Dentre os investigados, estão nomes ligados ao reduto de Arthur Lira, como o ex-assessor Luciano Ferreira Cavalcante e o empresário Edmundo Catunda, pai do vereador João Catunda.
Edmundo Catunda, que é um dos proprietários da Megalic, é suspeito de intermediar a compra de equipamentos de robótica para 43 municípios de Alagoas.
Acredita-se que o dinheiro utilizado nessa aquisição tenha sido desviado do Fundo Nacional de Desenvolvimento da Educação (FNDE), vinculado ao Ministério da Educação (MEC).

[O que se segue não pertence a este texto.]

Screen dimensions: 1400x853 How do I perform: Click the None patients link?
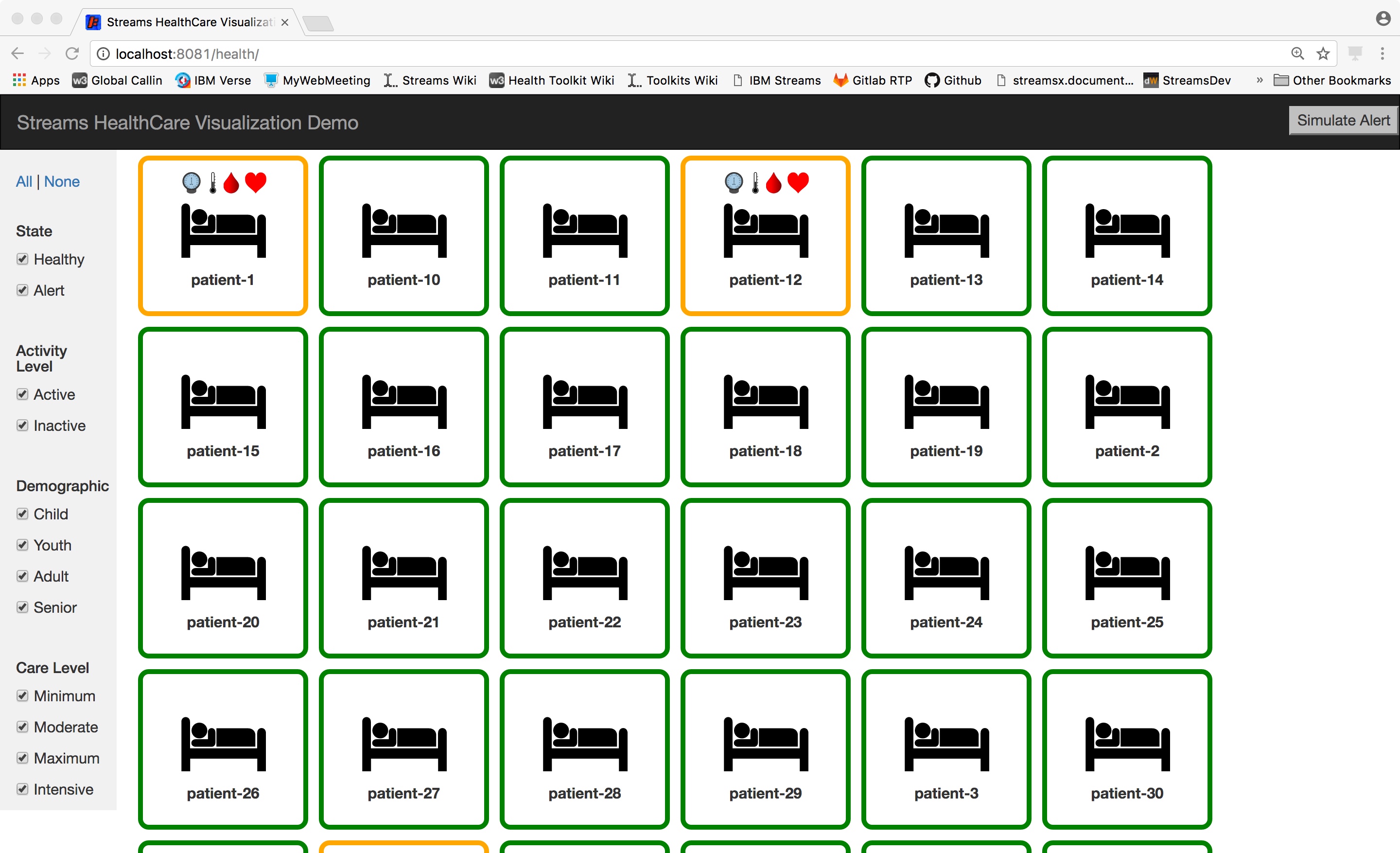click(62, 181)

Estima-se um prejuízo de aproximadamente R$ 8,1 milhões em decorrência dessas ações.
De acordo com a Polícia Federal, as investigações apontam que os crimes teriam ocorrido entre os anos de 2019 e 2022, durante processos licitatórios.
Além disso, foram identificadas movimentações financeiras envolvendo pessoas físicas e jurídicas que não forneciam os equipamentos de robótica.

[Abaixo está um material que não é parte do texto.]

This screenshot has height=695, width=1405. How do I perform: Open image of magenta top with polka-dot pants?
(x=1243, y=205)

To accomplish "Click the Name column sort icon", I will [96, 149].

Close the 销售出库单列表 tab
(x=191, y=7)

As transações eram realizadas em valores inferiores a R$ 50 mil, aparentemente com o objetivo de burlar o sistema de controle do Banco Central e do Conselho de Controle de Atividades Financeiras (COAF).
Posteriormente, ocorriam saques e entregas das quantias aos destinatários.

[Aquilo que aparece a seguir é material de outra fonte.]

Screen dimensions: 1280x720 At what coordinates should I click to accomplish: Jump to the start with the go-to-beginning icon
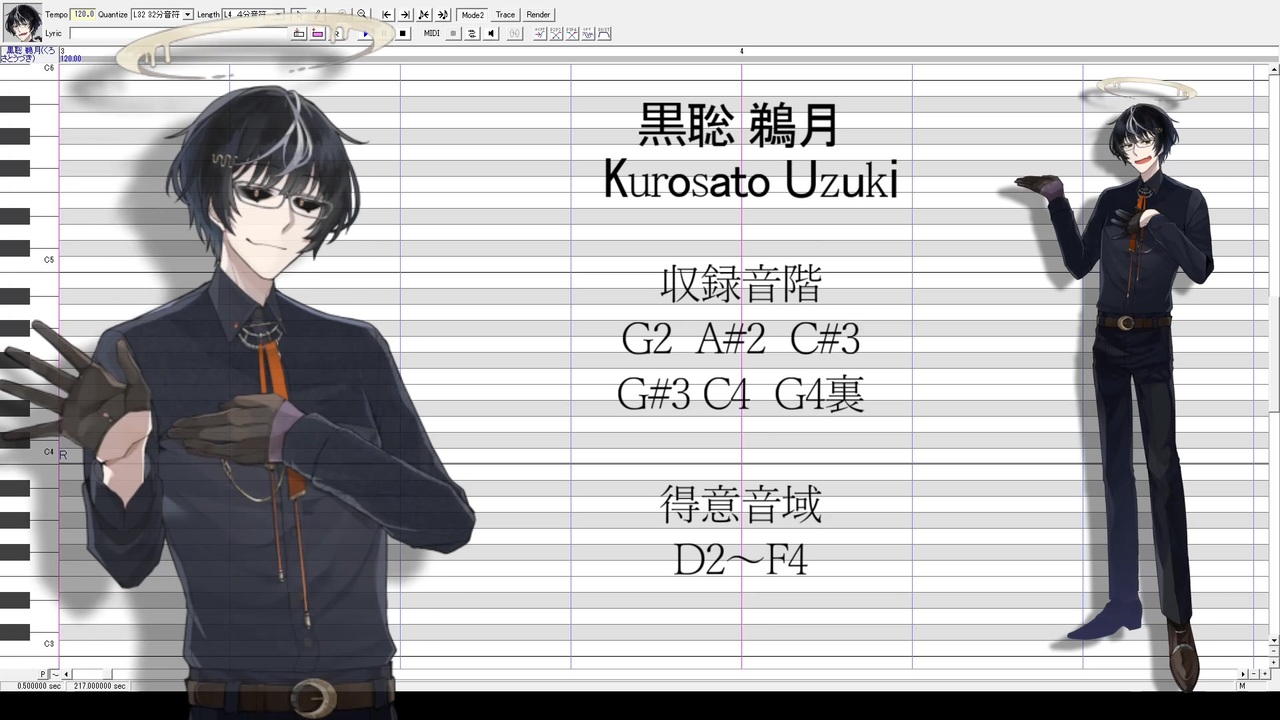coord(387,14)
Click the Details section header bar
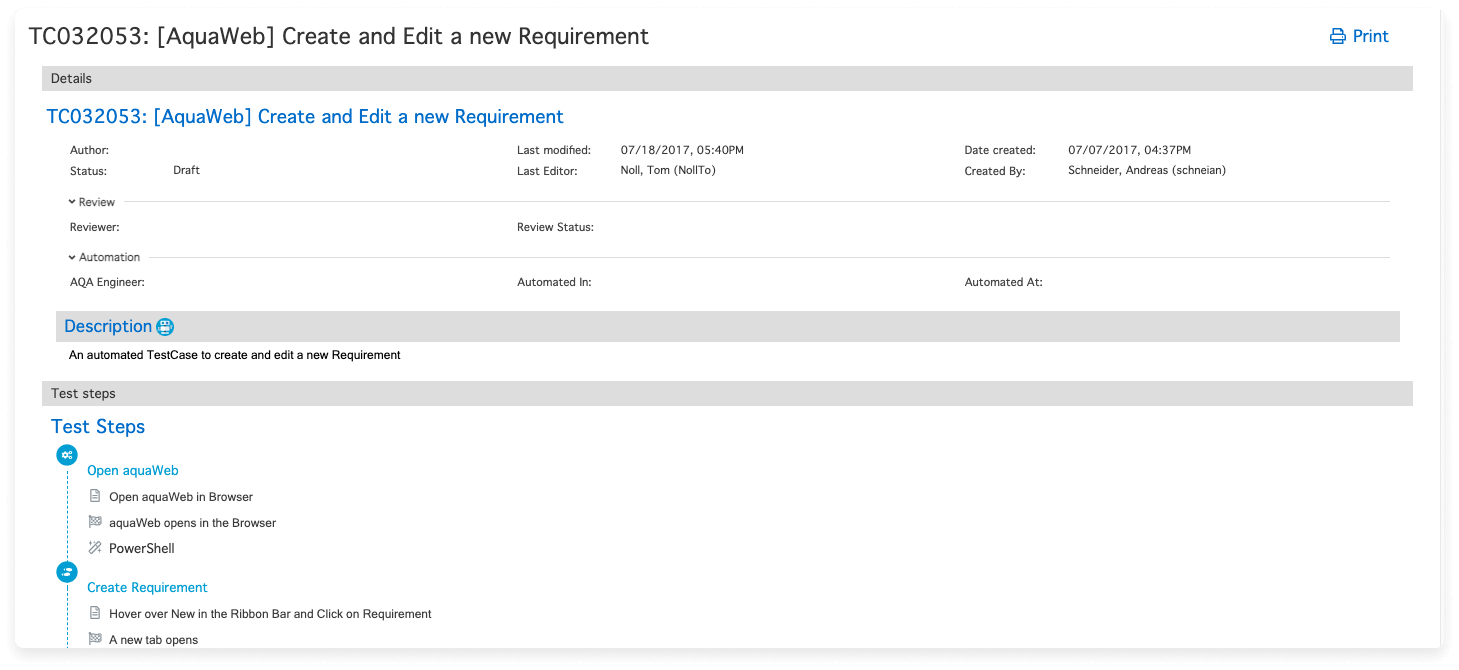1459x670 pixels. coord(727,78)
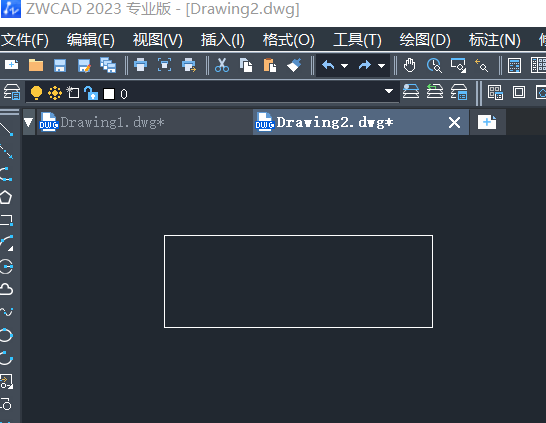This screenshot has height=423, width=546.
Task: Click the new drawing tab button
Action: coord(487,122)
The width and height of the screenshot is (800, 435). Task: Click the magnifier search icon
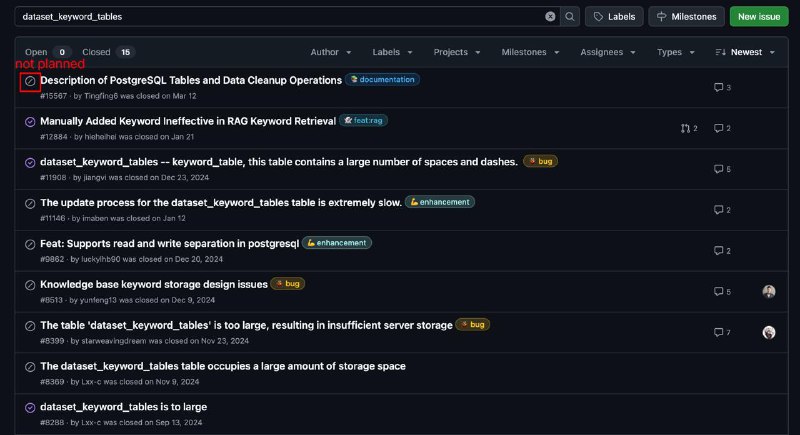(x=569, y=16)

Os investigados tiveram seus bens móveis e imóveis no valor total de R$ 8,1 milhões sequestrados, além da suspensão dos processos licitatórios e contratos administrativos.
Além do Distrito Federal, os mandados, expedidos pela 2ª Vara Federal da Seção Judiciária de Alagoas, foram cumpridos nos estados de Pernambuco, São Paulo e Goiás.
A operação evidencia a atuação da Polícia Federal no combate à corrupção e à fraude em processos públicos, visando a punição dos responsáveis e a recuperação dos recursos desviados.